This article is over 8 years old and may contain outdated information

Death Squared – SMG Studio – Early 2017

Australia-based SMG Studio was showing Death Squared at PAX this year, and I had the opportunity to check it out on the show floor. At first glance, the simple, brightly colored cubes might make you think the game is for kids. Rest assured, it will test the wits and patience of young and old alike, with an approach to puzzles comparable only to GLaDOS or the Saw movies. You’re just a brightly-colored cube, so the constant destruction from every puzzle’s traps doesn’t have quite the same effect, but the fear is still there. Death Squared is 2-or-4 players, requiring excellent communication above everything.

I played around six 2-player puzzles with a random passerby at the show, and it was an impressive display of design ingenuity. Every player action can have an unexpected reaction from the puzzle itself, including everything from impaling your friend with floor spikes or pushing them off the map and into the void.

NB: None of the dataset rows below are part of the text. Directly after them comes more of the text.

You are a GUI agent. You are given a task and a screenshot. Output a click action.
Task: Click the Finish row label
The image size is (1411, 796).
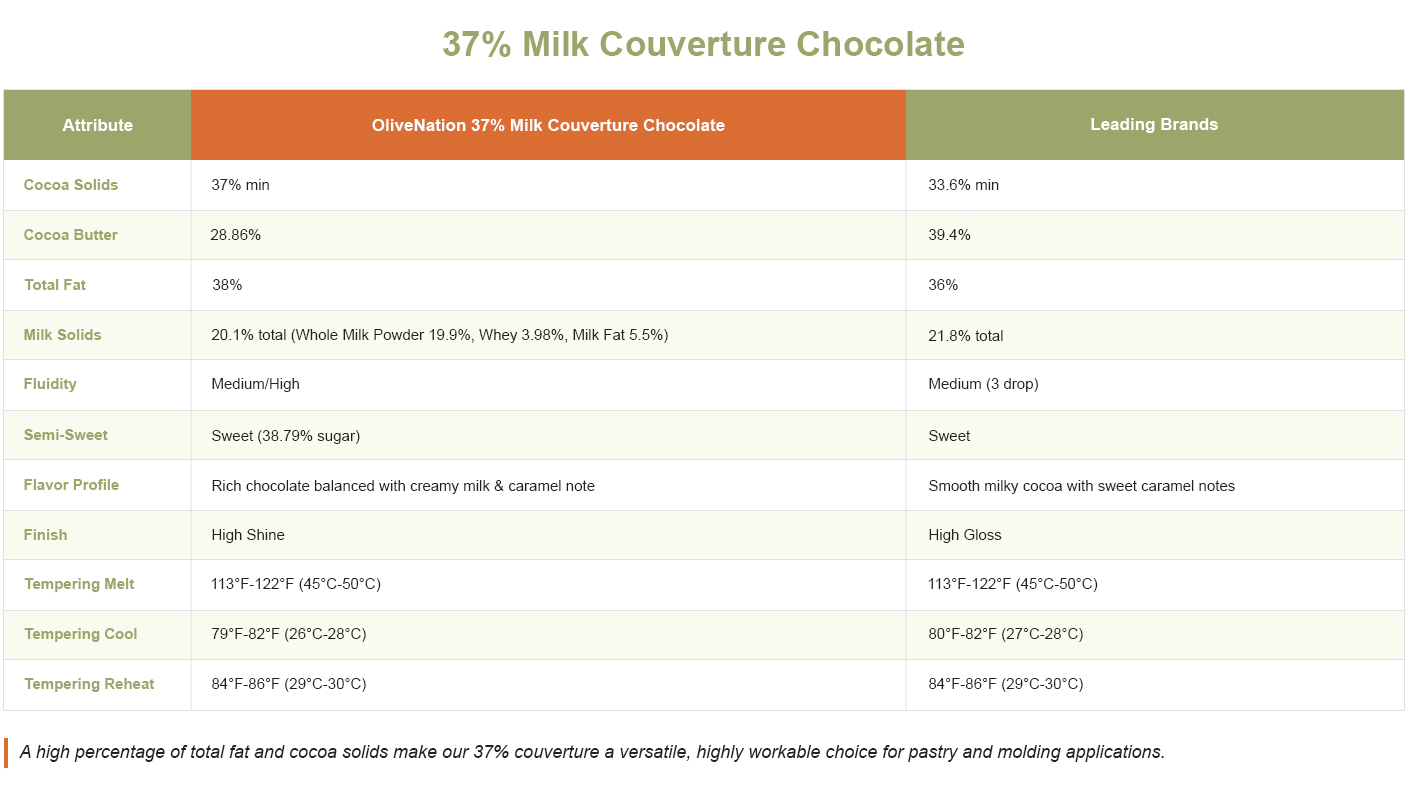(x=46, y=535)
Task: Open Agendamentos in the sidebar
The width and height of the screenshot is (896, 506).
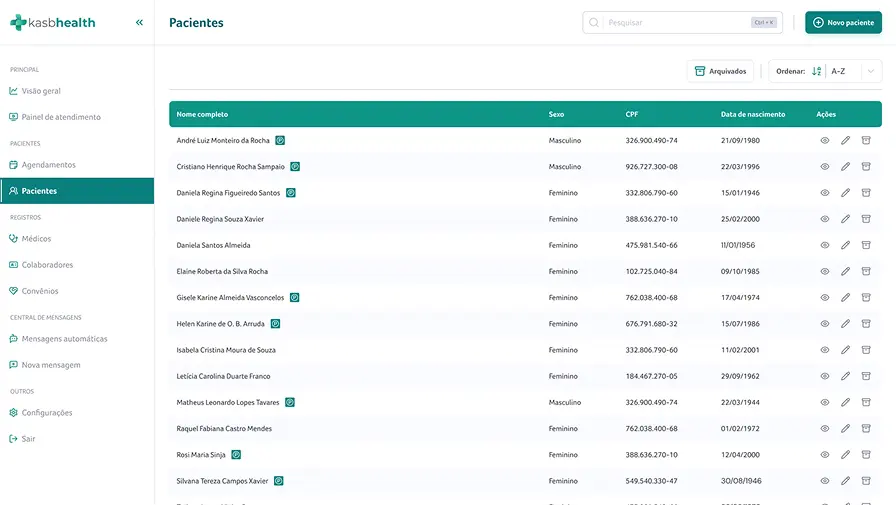Action: coord(48,165)

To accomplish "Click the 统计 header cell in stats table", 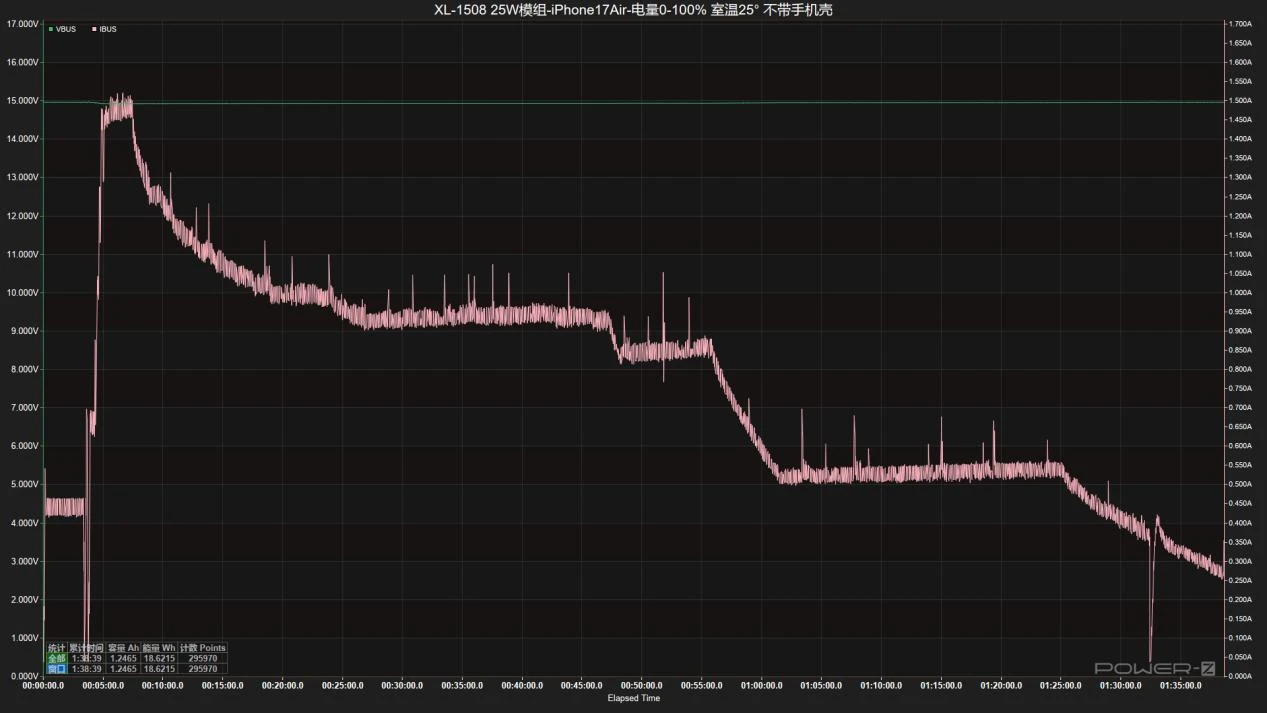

The puzzles range from incredibly simple to seemingly impossible, though I never found myself feeling frustrated. The thing I think Death Squared does best, though, is make death inevitable. The rules of each map are secret until you discover them through trial and error. Most of the errors result in death.

The 2-player experience is almost laid back by comparison to the 4-player mode. Coordinating two players for the more difficult puzzles is already a challenge, so trying to coordinate four is a nightmare. It gets easier after a few levels, once everybody’s on the same page, but even then, the complexity of solving the 4-person puzzles ramps up incredibly quickly by comparison.